*** Text passage

Thursday, 24 December 2009

Wednesday, 23 December 2009

Bonnie 3rd Ascent

Pete did the 3rd ascent of Bonnie 8a+ today, another seige paying off. Shauna returned to crush Lou Ferrino yesterday. I pottered in the Cave, managed to get through into Sams Finish from Broken Heart again though. Think this will be the focus of my attention in there now, was so close earlier in the year.

Tuesday, 22 December 2009


Walked up to Moel Y gest with Floppy and Nodder today but was wet, some good looking problems though. Ended up at Hylldrem doing some nice eliminates:

Monday, 21 December 2009

Halfway House!!!

I woke up this morning and cut up an old Dragon with the intention of glueing some rubber to my neoprene knee pad. Part two of the plan was to try some jeans out (extra grip!). Team Liverpool was in the Cave and i could tell it was slightly warmer. Warm and dry - a good sign. I also felt quite good warming up and had soon done Trigger Cut. The combination of knee pad under the jeans seemed to work well and i was soon at the shothole on Halfway. Knowing exactly what to do i made sure of it and crushed it into oblivion, i let out a slightly embarrassing roar (considering the place was packed). I first did Trigger Cut in 2006 and have been tinkering with Halfway ever since so it was nice to put it to bed. Shauna Coxsey almost made the first female ascent of Lou Ferrino, she's only 16 and really impressive to watch, really strong and static! She fell right at the end, i'm sure she'll be back to finish it off soon. I'm quite keen to check out some other venues now (weather dependent).

Sunday, 20 December 2009

Draw thee waters for the siege, fortify thy strong holds: go into clay, and tread the morter, make strong the brickkiln.

Usually i would say a good seige is good for you, the resolve of a climber in finishing off a climb at their limit is very important. On Halfway i'm having a frustrating time, the cave has been wet for 2 months, now its dry but in all honesty its too cold for limestone right now. Warming up takes forvever, in fact i'm not sure if i have warmed up properly in the last few sessions. Horrible icy cold weather, chill factor high! Then there is the fickle knee. Today i did TC first go the knee felt bomber, then i went from the back and it felt turd again. My trouser was in exactly the same position. I hate shit like that! Some goes i don't even make it to the shothole on Halfway, so epic. Obviously i'm not gonna give up i just hope its over soon!

******

Set problem: In the climbing blog, in which year did the writer first climb Trigger Cut?

*** Collected data

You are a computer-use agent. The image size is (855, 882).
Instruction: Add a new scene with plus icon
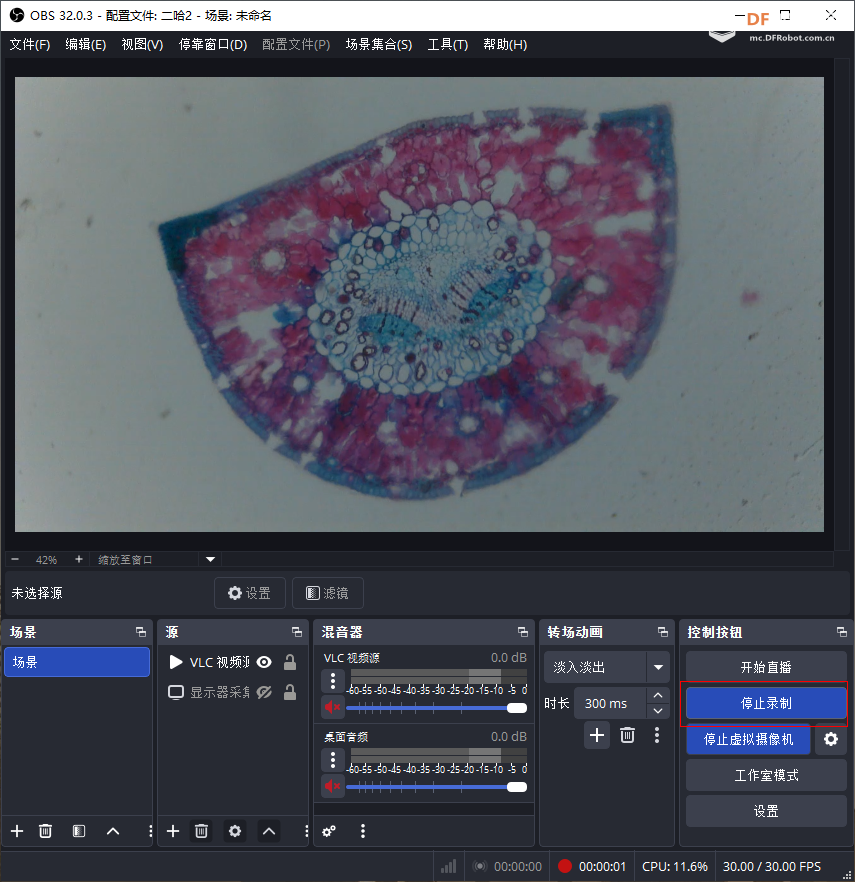pos(17,831)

******

Answer for this exercise: 2006